- _Task_
Please give back, word for word, only the lines starting at the one containing "Viewport: 1365px width, 677px" and ending at the one containing "Close the Sortieren dialog window" within the material below.

* * * * * * * * *

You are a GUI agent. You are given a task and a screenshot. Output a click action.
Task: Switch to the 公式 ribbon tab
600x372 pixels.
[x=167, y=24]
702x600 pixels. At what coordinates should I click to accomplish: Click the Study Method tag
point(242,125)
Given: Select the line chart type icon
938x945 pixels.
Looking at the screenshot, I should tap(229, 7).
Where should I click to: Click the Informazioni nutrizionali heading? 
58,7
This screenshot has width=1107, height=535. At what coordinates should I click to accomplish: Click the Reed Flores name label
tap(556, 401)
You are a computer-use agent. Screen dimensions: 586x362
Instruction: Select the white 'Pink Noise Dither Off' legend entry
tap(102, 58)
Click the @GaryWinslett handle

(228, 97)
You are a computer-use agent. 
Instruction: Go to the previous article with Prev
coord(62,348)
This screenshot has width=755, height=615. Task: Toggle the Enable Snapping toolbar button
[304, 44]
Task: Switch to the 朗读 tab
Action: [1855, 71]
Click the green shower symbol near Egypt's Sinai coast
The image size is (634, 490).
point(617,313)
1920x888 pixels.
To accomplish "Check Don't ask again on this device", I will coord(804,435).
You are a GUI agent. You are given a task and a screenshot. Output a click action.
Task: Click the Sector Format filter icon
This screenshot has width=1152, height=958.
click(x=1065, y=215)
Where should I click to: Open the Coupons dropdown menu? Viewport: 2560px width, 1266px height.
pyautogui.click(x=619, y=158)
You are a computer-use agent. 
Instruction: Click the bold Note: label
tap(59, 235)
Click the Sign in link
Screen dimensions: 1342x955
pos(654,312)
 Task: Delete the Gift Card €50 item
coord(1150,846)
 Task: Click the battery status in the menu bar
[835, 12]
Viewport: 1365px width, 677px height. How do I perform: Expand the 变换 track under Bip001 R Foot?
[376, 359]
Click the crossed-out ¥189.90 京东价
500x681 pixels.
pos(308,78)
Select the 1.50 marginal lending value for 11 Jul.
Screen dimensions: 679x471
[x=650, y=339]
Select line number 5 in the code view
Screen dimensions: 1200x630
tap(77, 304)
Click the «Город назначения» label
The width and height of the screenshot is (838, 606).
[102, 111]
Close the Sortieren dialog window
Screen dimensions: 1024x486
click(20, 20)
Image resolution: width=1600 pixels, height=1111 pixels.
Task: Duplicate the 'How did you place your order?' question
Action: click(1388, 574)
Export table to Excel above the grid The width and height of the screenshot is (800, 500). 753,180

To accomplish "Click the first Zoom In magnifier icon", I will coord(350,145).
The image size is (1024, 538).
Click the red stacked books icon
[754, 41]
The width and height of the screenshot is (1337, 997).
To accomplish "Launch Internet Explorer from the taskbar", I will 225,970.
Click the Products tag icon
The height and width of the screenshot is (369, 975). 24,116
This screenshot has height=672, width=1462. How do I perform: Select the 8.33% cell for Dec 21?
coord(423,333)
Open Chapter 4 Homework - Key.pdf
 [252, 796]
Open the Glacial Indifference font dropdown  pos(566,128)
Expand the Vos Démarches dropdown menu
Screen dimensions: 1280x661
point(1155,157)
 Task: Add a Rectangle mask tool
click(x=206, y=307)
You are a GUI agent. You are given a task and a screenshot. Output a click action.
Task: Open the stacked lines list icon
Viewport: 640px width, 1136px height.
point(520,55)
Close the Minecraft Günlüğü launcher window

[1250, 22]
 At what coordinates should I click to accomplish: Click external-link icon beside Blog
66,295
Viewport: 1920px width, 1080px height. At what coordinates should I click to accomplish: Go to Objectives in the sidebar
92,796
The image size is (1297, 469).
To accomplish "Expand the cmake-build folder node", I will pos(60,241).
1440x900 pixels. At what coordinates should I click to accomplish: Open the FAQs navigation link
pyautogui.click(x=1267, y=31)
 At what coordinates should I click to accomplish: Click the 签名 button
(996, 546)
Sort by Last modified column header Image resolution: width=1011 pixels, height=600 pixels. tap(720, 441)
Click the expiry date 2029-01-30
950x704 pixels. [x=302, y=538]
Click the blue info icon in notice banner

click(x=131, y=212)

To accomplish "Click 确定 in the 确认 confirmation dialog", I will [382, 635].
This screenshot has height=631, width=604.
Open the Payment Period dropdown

* * * * * * * * *

- _Response area_
Viewport: 1365px width, 677px height. How do I perform: Expand the 变换 track under Bip001 R Foot?
[376, 359]
Click the crossed-out ¥189.90 京东价
500x681 pixels.
pos(308,78)
Select the 1.50 marginal lending value for 11 Jul.
Screen dimensions: 679x471
[x=650, y=339]
Select line number 5 in the code view
Screen dimensions: 1200x630
tap(77, 304)
Click the «Город назначения» label
The width and height of the screenshot is (838, 606).
[102, 111]
Close the Sortieren dialog window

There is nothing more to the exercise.